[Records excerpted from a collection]
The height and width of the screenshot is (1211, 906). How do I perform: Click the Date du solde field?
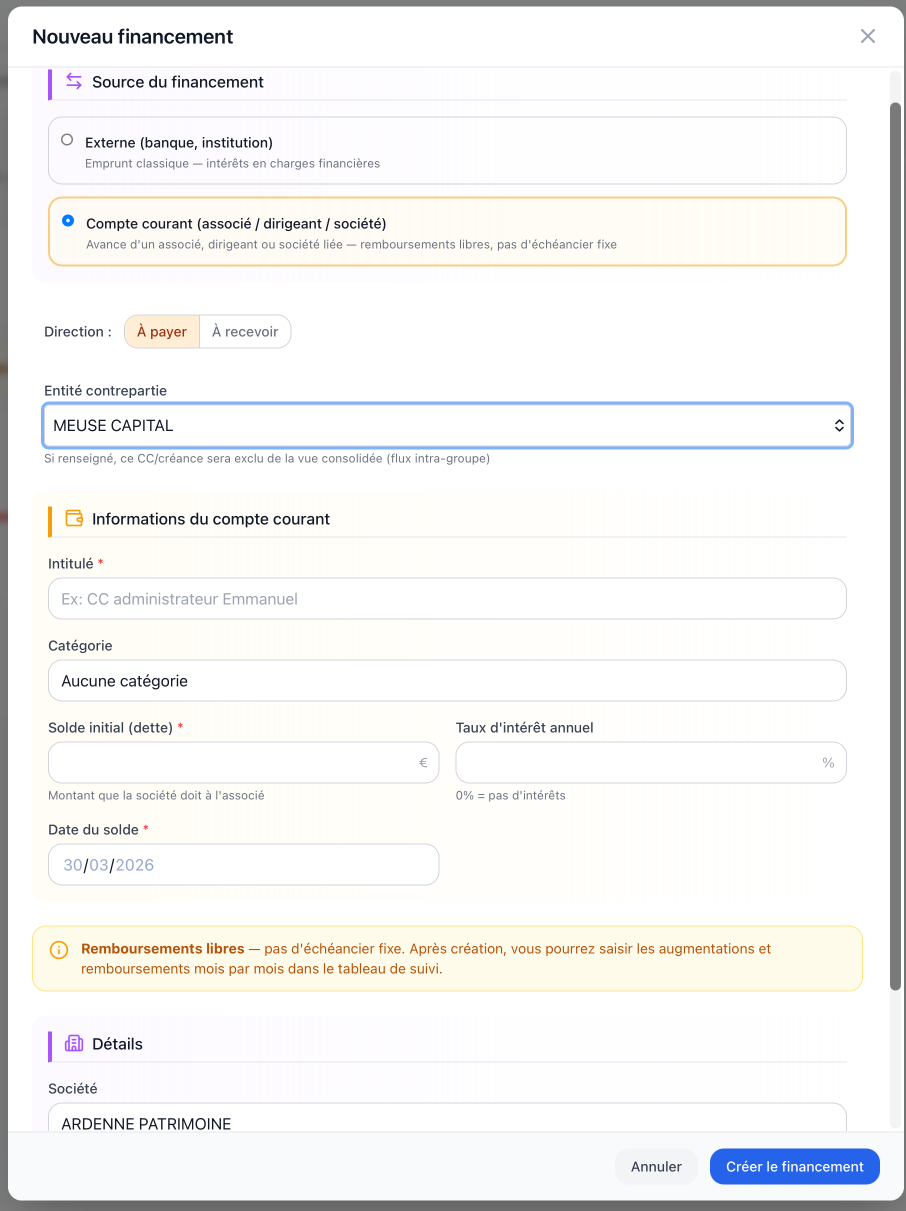pos(243,865)
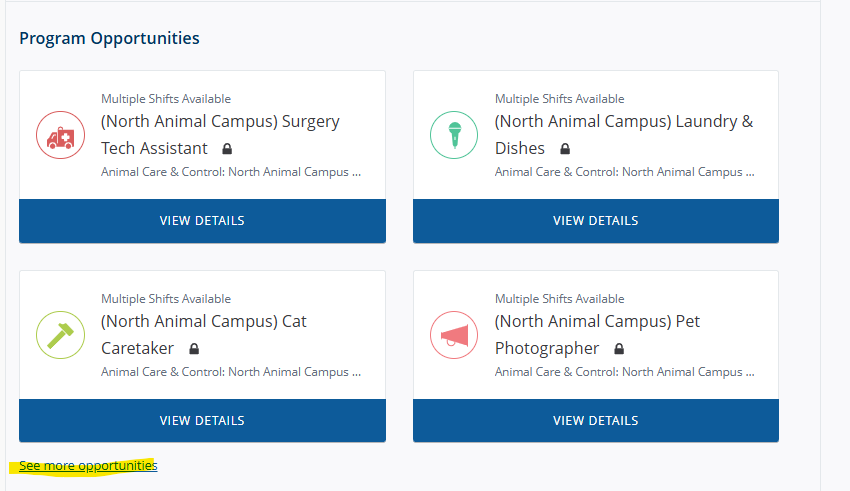Image resolution: width=850 pixels, height=491 pixels.
Task: Click Animal Care & Control text under Pet Photographer
Action: click(621, 372)
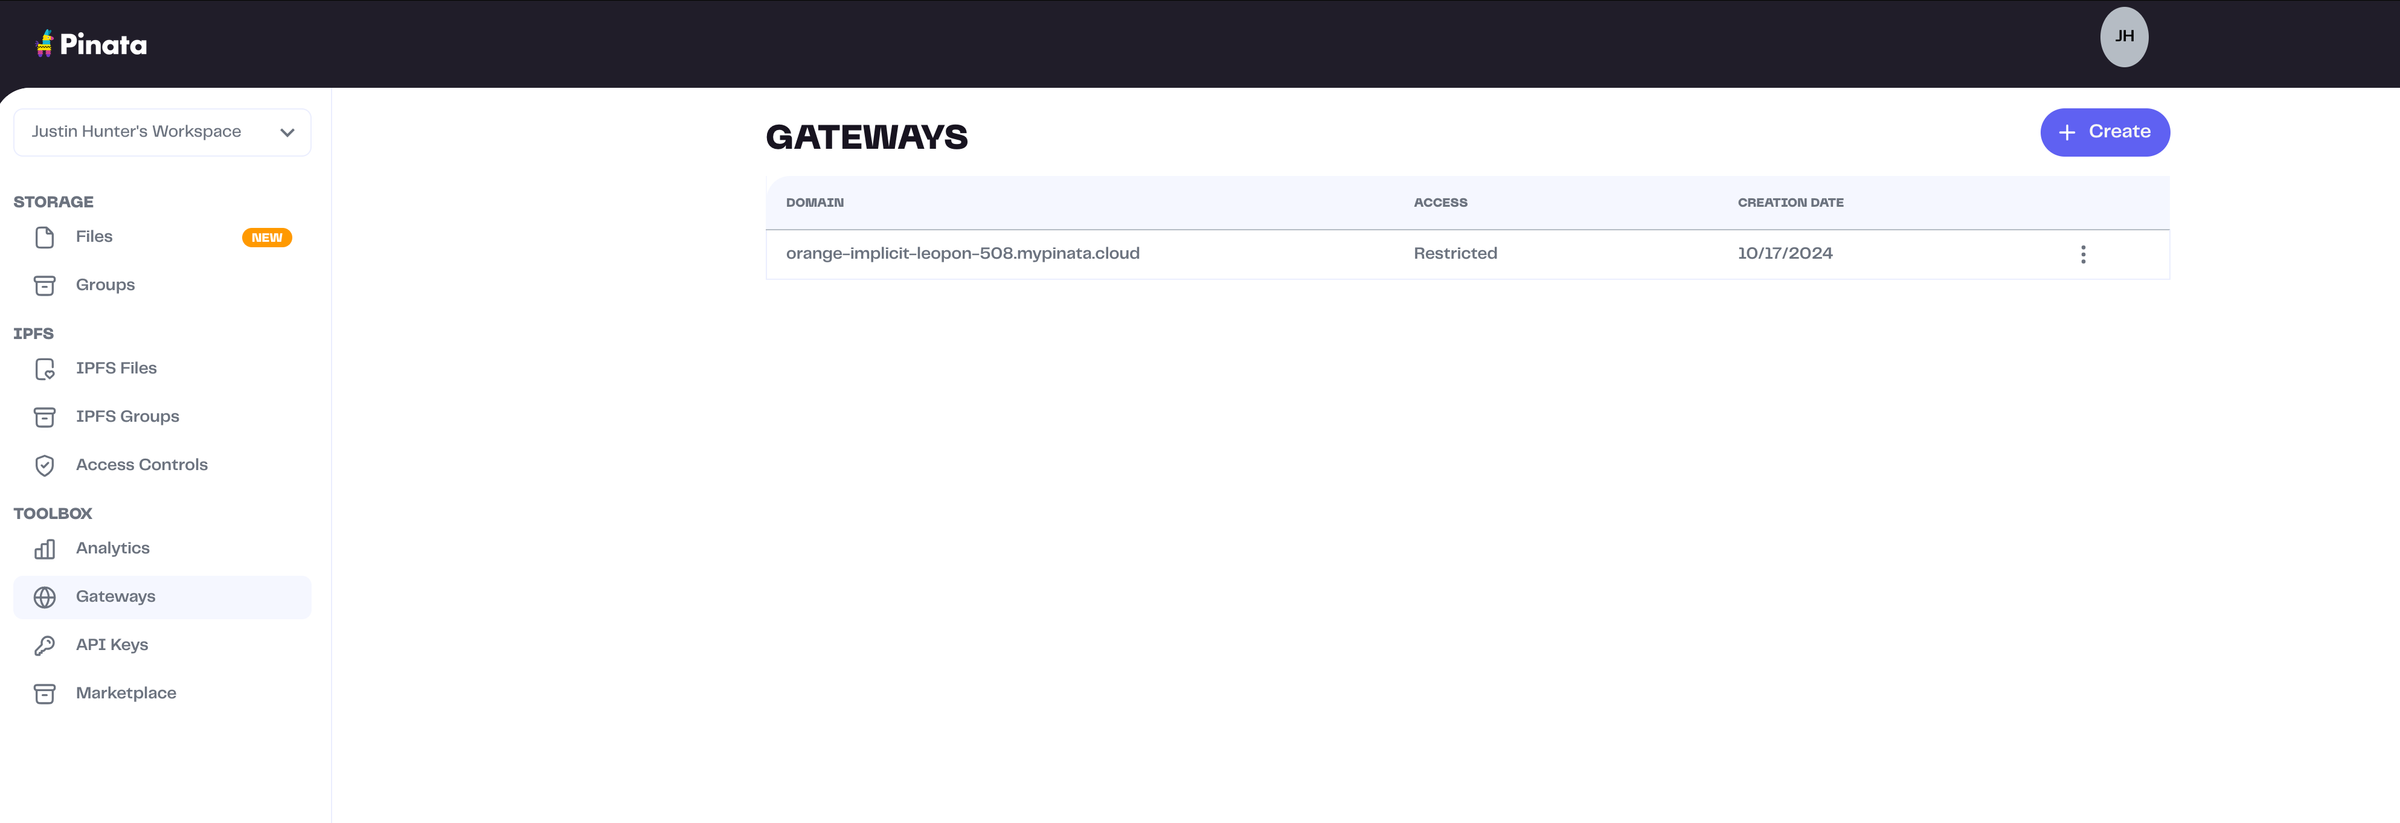The image size is (2400, 823).
Task: Go to IPFS Groups page
Action: [127, 417]
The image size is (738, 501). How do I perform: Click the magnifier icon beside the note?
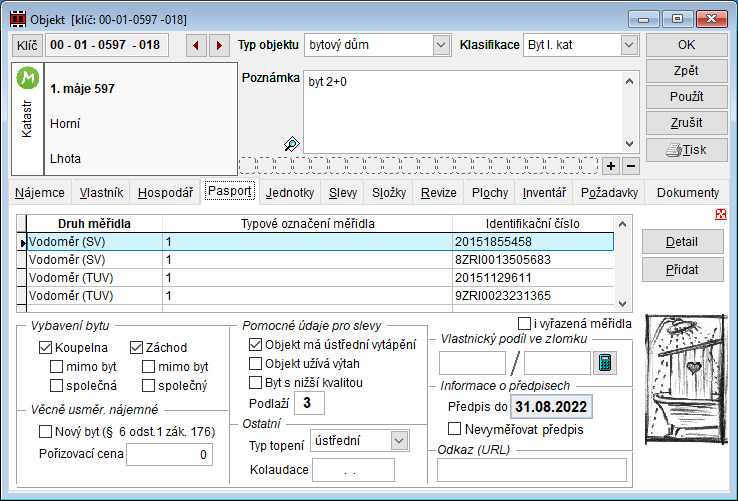pos(291,144)
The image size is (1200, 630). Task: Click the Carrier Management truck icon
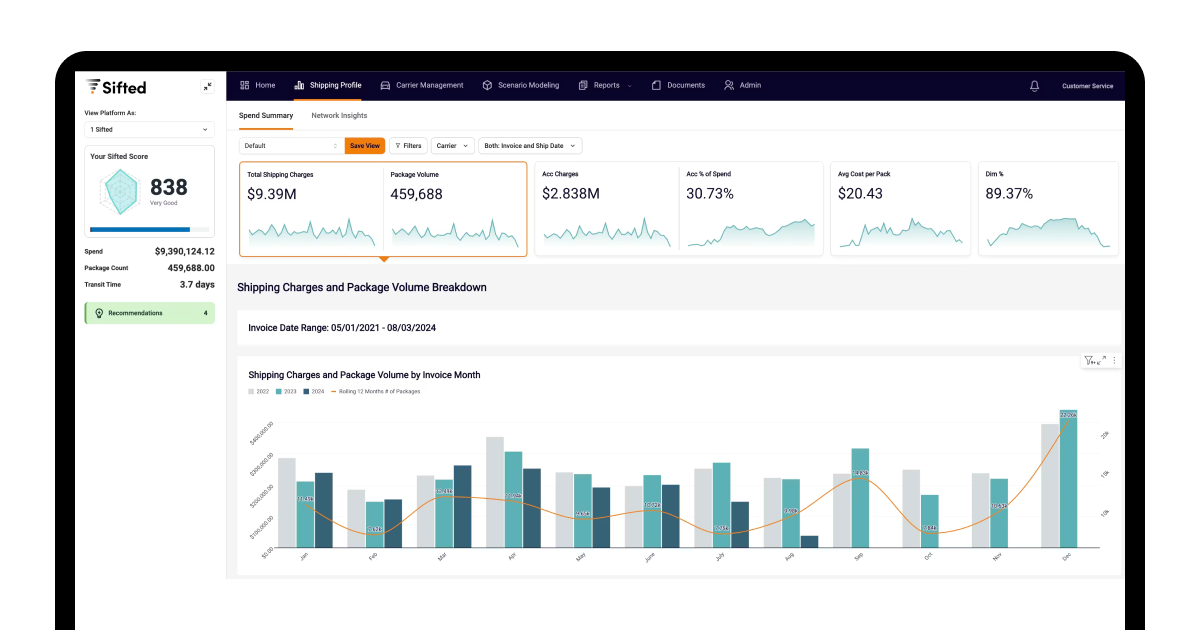point(385,85)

What you have to do: The data above should be repeated in full and exactly, with no pictures carried over.

Solution below:
The height and width of the screenshot is (1211, 906). How do I perform: Click the Date du solde field?
pos(243,865)
Image resolution: width=850 pixels, height=491 pixels.
Task: Click Animal Care & Control text under Pet Photographer
Action: click(621, 372)
The image size is (2400, 823).
Task: Go to IPFS Groups page
Action: [127, 417]
The image size is (738, 501). How do I perform: Click the magnifier icon beside the note?
pos(291,144)
The image size is (1200, 630). Task: Click the Carrier Management truck icon
point(385,85)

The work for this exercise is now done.